Do they even see themselves how utterly ridiculous they are?

Posted Nov 5, 2024 14:04 UTC (Tue) by jkingweb (subscriber, #113039) [Link]

Thanks. I wonder how much of people's displeasure stems from OSI conferring "approval" rather than simply affirming consistency with the Definition.

Do I like the terms of the Cryptographic Autonomy License? No. I don't even like its name. Fortunately I don't have to use it, nor use any software which employs it. But it does seem to be consistent with the Open Source Definition at least as much as the AGPL, so I don't really see any inconsistency on the part of OSI.
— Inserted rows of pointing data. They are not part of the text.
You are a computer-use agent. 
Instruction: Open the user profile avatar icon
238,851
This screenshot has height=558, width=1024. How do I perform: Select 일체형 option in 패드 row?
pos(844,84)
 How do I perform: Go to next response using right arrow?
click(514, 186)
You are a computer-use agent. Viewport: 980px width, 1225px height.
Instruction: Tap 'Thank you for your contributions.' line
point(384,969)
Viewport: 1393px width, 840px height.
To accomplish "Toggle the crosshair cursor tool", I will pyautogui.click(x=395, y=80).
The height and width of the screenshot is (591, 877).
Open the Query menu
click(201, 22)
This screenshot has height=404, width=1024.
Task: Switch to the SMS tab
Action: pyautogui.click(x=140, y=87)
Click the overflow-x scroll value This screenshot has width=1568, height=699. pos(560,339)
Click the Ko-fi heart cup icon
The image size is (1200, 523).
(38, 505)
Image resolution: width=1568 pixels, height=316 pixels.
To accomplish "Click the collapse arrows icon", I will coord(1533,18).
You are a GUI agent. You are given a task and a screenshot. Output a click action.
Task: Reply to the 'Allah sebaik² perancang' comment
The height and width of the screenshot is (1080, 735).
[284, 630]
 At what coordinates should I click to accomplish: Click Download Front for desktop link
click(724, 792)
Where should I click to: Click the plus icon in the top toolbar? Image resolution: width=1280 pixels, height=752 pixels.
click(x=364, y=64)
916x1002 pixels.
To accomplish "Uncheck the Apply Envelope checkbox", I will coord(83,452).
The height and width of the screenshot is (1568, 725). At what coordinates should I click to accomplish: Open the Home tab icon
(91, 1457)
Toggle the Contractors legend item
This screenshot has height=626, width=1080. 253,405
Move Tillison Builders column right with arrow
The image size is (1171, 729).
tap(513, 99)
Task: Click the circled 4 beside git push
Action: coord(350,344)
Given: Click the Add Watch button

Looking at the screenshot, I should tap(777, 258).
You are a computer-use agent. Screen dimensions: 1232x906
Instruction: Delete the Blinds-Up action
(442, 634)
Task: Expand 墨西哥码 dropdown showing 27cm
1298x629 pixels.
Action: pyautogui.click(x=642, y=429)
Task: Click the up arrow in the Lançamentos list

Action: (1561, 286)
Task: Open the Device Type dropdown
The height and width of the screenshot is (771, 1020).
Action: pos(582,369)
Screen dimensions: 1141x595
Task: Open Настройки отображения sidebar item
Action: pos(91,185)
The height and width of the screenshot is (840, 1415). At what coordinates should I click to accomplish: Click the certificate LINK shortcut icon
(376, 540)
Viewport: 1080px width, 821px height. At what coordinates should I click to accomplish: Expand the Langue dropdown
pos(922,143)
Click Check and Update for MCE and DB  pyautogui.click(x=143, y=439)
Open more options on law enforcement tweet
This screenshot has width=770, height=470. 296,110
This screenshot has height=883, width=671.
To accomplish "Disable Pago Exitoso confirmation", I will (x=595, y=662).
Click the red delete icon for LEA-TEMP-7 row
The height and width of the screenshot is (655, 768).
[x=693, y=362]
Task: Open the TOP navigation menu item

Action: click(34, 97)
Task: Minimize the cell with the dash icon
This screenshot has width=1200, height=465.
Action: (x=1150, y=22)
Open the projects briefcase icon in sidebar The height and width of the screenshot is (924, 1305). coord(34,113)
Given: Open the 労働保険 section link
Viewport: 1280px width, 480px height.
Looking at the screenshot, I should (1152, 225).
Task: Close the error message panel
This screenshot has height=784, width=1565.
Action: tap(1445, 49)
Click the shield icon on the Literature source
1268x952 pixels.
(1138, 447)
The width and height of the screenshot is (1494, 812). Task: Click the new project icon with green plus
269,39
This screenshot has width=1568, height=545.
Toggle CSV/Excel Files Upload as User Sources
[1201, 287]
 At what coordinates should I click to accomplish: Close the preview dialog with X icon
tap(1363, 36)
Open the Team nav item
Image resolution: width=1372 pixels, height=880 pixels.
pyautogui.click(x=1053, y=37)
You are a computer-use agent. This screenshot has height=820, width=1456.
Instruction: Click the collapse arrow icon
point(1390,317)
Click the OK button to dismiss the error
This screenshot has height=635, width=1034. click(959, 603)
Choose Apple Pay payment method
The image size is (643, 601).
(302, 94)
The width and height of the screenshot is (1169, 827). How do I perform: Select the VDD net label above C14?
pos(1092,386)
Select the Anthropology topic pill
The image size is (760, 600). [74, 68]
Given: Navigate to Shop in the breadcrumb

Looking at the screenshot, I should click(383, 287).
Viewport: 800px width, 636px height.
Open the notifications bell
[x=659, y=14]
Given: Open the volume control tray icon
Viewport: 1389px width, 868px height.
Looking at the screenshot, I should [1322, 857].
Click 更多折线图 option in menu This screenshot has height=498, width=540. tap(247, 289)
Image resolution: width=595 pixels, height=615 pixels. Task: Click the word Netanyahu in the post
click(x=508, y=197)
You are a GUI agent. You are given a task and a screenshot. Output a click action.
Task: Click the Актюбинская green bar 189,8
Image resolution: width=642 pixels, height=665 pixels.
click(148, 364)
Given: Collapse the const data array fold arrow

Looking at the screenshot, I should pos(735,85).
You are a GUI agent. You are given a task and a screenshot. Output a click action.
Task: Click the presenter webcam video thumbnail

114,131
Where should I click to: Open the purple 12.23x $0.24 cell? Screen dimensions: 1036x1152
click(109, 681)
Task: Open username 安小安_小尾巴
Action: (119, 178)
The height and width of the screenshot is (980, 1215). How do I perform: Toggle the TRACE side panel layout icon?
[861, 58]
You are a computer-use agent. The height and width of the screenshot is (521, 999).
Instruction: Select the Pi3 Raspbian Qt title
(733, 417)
Do they even see themselves how utterly ridiculous they are?

Posted Nov 4, 2024 17:14 UTC (Mon) by excors (subscriber, #95769) [Link] (7 responses)

An old LWN article quotes and summarises the relevant bits of the licence: https://lwn.net/Articles/797065/

> The intent of all this language is relatively straightforward: if you are a user of an application (perhaps hosted on the net somewhere), you have the right to extract your data from that application to use with your own modified version of the code. Control of data is not to be used to lock users into a de-facto proprietary system.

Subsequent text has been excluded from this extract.